Come riportato in Tabella 1, il tasso di mortalità per suicidio nella popolazione catanese, fino al 2010, presenta valori inferiori a quelli Istat per le Isole (6,7 nel 2009). Nel 2011 e 2012, invece, i tassi subiscono un incremento, moderato nel 2011 (6,1) e più rilevante nel 2012 (7,5). L’incremento risulta ancora più significativo se si restringe l’osservazione al solo sesso maschile, dove dal valore di 6,9 del 2010 si passa rispettivamente al 9,7 del 2011 e al 12,5 del 2012. In questo ultimo anno, inoltre, la fascia prevalente risulta quella di 45-64 anni, che presenta un tasso circa doppio rispetto all’anno precedente.L’evoluzione dei suicidi e quella della disoccupazione nella provincia di Catania presentano un andamento similare (Figura 4): questo, beninteso, non prova che ci sia un legame tra i due fenomeni, e men che meno che l’una sia la causa degli altri, ma qualche dubbio lo fa sorgere. Nello stesso senso, ci paiono elementi di riflessione il fatto il tasso di mortalità per suicidio aumenta in corrispondenza dell’acuirsi della crisi e anche il fatto che l’incremento dei suicidi è più forte dove si concentra una buona parte della forza lavoro, ovvero tra i maschi e, nel 2012, nella fascia di età 45-64.

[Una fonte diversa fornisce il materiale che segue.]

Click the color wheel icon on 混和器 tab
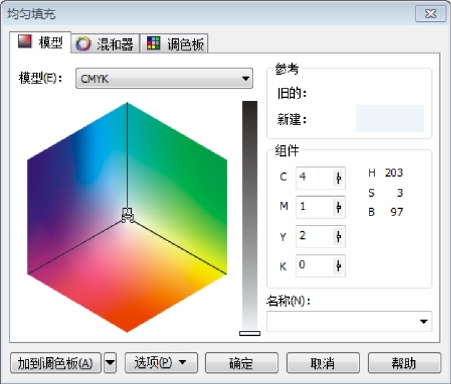 [x=83, y=44]
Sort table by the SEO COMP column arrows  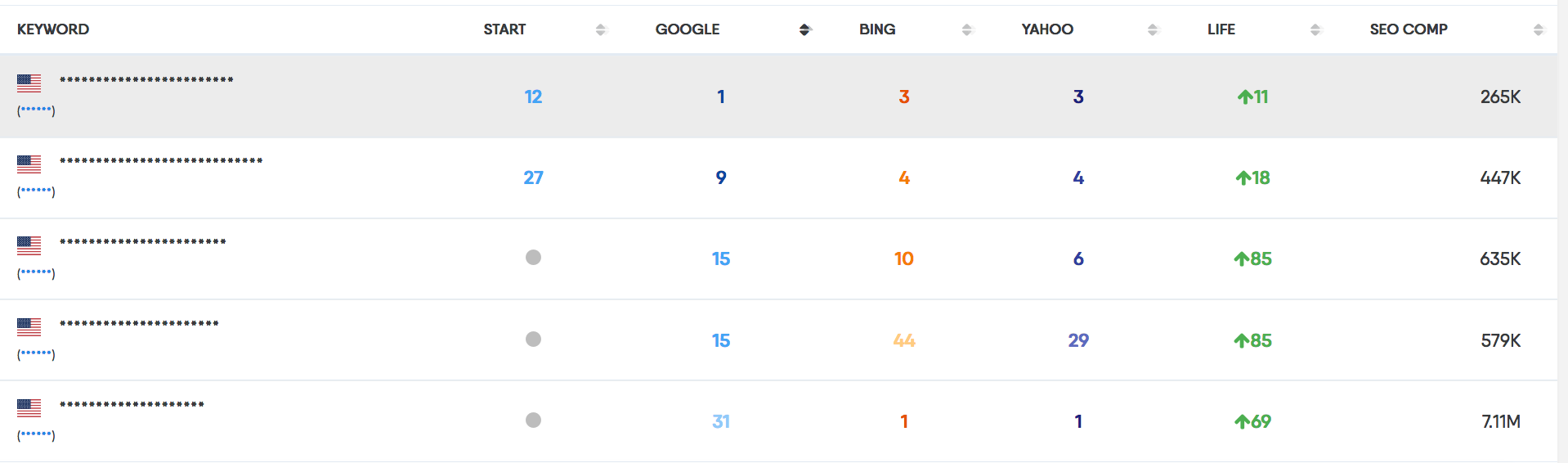[x=1539, y=29]
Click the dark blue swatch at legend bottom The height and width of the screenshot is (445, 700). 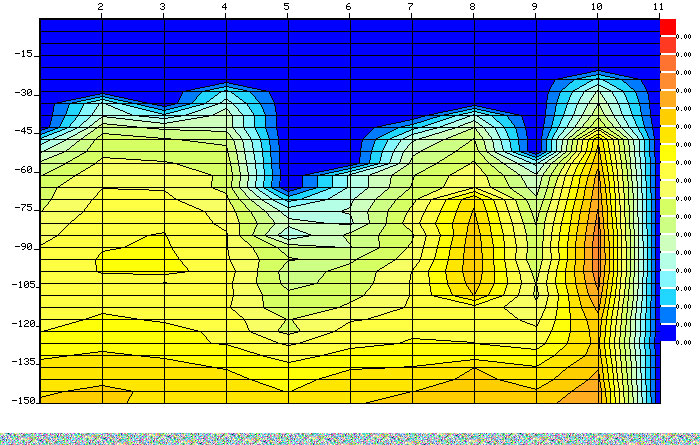[668, 332]
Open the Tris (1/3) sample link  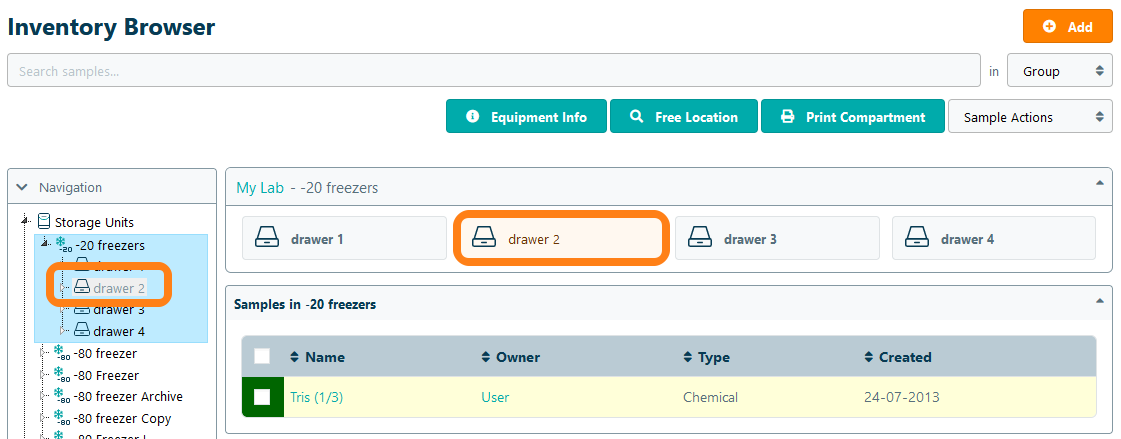point(315,397)
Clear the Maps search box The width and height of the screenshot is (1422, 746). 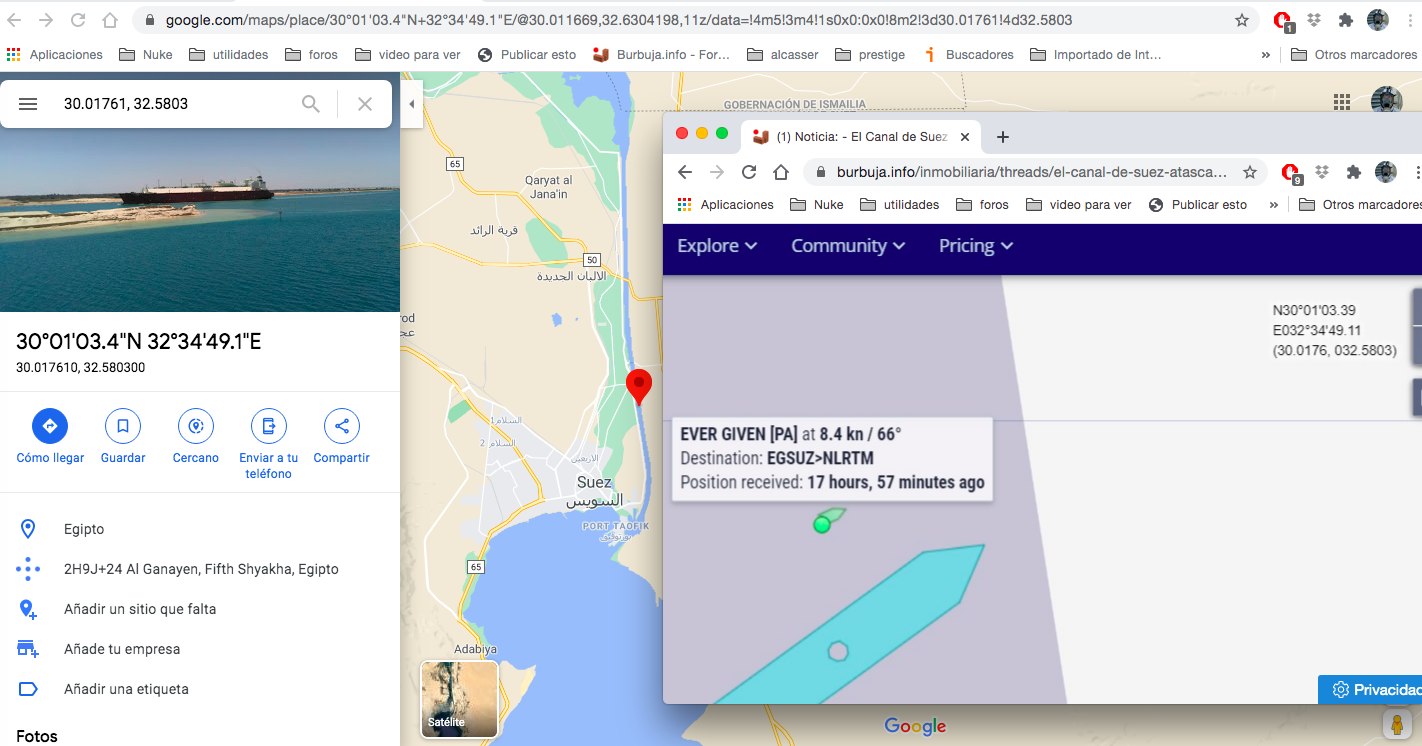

E’ vero che altri elementi sembrano piuttosto confutare la tesi: tra questi, l’inversione dell’andamento dei tassi di suicidio in Italia nel 2006, e cioè anteriormente all’inizio della crisi, la mancanza di dati sull’attività lavorativa dei casi (che potrebbe essere analizzata recuperata, ma con fatica, attraverso una ricerca dei dati contenuti nelle Schede di Morte), e la stessa molteplicità delle possibili e concomitanti cause del suicidio.

E tuttavia, i dati disponibili consigliano di non liquidare con eccessiva disinvoltura la possibilità che la perdita del posto di lavoro, e con questo del reddito e della fiducia in se stessi e nel futuro, sia alla base di molte di queste decisioni estreme, almeno in alcuni contesti tra cui, riteniamo, quello della provincia di Catania. 

 
Fonti bibliografiche

De Vogli R, Marmot M, Stuckler D (2013) Excess suicides and attempted suicides in Italy attribuitable to the great recession. J Epidemiol Health; 67:378-379.

Fountoulakis K, Siamouli M, Grammatikopoulos A, Koupidis S, Siapera M, Theodorakis P (2013) Economic crisis-related increased suicidality in Greece and Italy: a premature over interpretation. J Epidemiol Health; 67:379-380.

Istat (2012). I suicidi in Italia: tendenze e confronti, come usare le statistiche. 8 agosto

Livi Bacci M (2012) Il suicidio e il lato oscuro della crisi. Neodemos (www.neodemos.it) 23 maggio.

Stuckler D, Basu S, Suhrcke M, McKee M (2009) The health implications of financial crisis: a review of the evidence. Ulster Med J; 78:142–45.


[i] Il flusso di dati che alimenta il ReNCaM è lo stesso che giunge all’Istat, ovvero quello delle Schede di Morte. Il ReNCaM utilizza tuttavia il sistema di codifica ICD-9 (International Classification of Deseases), mentre l’Istat utilizza l’ICD-10.